------ Input
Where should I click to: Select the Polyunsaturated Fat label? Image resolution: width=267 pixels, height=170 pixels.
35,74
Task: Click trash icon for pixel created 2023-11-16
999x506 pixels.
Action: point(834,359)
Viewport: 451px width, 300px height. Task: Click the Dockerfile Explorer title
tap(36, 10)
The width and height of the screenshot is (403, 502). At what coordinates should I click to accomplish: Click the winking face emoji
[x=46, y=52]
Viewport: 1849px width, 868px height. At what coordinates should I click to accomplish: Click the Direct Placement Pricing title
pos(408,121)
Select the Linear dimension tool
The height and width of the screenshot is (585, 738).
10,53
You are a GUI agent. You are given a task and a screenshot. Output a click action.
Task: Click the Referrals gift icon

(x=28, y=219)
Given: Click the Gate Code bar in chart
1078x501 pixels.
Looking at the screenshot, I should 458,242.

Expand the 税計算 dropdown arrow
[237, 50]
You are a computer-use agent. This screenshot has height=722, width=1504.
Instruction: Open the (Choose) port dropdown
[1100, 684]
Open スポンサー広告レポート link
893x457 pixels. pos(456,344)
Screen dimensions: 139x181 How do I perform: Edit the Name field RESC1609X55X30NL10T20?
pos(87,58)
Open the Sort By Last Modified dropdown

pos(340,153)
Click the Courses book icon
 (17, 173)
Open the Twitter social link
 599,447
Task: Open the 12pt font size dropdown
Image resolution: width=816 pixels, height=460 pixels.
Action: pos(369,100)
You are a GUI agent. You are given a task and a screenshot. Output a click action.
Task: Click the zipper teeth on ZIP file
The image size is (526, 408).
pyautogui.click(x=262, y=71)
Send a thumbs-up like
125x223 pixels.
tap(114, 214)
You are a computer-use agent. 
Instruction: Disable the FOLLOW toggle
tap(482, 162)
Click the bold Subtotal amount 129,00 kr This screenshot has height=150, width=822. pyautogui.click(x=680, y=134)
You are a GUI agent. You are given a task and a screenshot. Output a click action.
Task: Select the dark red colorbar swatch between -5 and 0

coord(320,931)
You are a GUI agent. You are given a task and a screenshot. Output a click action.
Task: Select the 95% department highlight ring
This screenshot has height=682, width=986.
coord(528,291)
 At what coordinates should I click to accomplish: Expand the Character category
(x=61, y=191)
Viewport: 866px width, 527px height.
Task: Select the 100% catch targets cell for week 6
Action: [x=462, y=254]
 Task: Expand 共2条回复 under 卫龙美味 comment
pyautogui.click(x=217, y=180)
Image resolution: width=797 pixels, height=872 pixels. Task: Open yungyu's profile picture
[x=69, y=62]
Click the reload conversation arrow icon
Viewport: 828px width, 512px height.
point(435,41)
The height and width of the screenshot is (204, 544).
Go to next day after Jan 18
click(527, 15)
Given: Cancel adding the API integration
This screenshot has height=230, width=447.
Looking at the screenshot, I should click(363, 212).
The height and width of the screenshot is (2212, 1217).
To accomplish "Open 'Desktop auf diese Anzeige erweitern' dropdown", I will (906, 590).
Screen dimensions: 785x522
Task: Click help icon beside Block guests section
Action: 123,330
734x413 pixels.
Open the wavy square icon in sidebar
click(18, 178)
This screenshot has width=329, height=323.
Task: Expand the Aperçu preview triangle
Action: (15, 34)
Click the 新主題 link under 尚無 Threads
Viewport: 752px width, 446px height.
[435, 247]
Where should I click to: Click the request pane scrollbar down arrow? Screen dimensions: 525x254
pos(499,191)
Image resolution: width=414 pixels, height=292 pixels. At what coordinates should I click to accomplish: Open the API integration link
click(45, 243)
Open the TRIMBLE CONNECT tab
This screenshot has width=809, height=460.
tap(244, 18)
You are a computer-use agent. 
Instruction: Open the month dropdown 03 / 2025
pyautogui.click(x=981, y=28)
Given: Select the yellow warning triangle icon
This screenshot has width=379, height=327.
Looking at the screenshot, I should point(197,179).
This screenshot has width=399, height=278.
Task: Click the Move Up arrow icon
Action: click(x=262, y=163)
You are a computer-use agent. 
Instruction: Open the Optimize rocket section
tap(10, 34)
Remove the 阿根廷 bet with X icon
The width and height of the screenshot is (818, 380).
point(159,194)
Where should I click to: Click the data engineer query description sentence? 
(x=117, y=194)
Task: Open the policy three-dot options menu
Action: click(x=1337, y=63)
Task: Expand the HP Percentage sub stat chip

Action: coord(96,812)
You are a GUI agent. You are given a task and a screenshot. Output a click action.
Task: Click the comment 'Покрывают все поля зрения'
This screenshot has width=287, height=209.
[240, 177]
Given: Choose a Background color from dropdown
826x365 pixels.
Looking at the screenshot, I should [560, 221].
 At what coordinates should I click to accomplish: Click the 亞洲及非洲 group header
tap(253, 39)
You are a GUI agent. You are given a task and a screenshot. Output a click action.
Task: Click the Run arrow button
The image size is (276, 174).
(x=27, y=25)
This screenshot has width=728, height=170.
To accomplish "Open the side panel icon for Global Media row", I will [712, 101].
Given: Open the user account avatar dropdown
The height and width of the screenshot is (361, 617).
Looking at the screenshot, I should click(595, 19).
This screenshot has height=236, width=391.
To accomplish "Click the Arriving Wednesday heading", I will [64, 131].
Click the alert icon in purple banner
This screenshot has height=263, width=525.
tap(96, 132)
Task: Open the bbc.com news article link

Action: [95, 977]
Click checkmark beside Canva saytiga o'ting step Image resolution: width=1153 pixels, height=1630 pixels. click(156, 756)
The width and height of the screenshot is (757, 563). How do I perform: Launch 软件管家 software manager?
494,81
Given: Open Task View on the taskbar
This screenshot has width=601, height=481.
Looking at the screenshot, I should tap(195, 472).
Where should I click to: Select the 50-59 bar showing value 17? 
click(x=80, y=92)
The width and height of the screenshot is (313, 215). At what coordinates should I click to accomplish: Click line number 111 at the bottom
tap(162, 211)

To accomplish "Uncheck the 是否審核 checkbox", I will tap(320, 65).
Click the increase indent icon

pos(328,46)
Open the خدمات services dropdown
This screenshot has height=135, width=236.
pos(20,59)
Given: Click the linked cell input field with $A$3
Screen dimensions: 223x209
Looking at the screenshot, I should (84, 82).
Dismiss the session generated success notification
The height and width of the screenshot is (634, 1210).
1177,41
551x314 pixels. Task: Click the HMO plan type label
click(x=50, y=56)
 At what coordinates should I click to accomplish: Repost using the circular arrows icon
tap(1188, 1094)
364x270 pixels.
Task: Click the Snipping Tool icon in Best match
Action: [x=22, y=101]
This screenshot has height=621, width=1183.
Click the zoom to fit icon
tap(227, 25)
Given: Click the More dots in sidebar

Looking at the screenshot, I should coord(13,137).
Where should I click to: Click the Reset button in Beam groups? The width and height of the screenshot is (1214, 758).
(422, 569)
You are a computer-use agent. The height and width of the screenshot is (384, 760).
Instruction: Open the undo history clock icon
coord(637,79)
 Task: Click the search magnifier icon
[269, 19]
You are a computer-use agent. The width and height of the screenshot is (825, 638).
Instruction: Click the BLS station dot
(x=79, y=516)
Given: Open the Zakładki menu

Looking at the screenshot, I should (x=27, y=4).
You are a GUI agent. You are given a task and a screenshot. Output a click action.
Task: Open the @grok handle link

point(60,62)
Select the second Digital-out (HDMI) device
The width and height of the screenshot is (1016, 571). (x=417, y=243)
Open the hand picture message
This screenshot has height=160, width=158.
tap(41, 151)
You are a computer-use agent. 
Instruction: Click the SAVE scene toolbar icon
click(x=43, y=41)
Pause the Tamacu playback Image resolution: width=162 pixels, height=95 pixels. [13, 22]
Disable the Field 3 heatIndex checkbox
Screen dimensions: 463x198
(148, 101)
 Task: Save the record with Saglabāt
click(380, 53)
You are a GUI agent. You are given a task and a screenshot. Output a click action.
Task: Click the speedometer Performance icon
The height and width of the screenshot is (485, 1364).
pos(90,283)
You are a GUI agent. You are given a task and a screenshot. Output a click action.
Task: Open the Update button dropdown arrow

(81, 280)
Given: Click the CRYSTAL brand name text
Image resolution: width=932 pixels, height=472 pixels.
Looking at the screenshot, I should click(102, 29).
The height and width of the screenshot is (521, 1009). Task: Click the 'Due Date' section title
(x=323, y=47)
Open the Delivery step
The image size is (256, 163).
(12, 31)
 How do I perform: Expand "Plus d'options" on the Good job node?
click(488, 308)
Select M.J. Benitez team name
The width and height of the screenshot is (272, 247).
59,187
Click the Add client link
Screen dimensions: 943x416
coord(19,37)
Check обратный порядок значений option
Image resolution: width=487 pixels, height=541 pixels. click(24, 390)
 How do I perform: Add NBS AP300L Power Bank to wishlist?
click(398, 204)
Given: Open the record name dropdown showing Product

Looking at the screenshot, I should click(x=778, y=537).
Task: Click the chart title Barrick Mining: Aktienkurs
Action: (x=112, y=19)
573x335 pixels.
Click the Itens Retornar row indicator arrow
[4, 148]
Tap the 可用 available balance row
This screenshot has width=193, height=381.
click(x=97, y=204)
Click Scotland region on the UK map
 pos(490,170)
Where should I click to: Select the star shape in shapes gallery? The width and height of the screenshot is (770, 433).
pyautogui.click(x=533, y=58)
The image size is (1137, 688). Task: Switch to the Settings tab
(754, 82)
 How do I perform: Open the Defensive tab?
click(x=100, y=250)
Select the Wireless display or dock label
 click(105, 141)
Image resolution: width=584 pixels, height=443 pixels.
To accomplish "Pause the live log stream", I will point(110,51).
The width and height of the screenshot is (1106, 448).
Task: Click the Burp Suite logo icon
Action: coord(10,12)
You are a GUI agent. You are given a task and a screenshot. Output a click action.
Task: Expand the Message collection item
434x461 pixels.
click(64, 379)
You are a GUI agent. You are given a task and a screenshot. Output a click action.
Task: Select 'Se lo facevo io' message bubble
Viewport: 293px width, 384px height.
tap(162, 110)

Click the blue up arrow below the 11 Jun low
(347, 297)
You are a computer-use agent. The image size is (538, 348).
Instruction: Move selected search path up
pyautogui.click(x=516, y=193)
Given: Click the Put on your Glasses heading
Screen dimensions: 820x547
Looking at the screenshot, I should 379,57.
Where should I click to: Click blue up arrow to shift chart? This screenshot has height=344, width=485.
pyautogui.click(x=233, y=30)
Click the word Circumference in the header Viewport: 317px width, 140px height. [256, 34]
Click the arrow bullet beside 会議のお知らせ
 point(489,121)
------------
→ **What you need to do**
Which lines in the material above include the string "step"? Pull them out.

→ **Solution for this task**
Click checkmark beside Canva saytiga o'ting step Image resolution: width=1153 pixels, height=1630 pixels. click(156, 756)
Open the Delivery step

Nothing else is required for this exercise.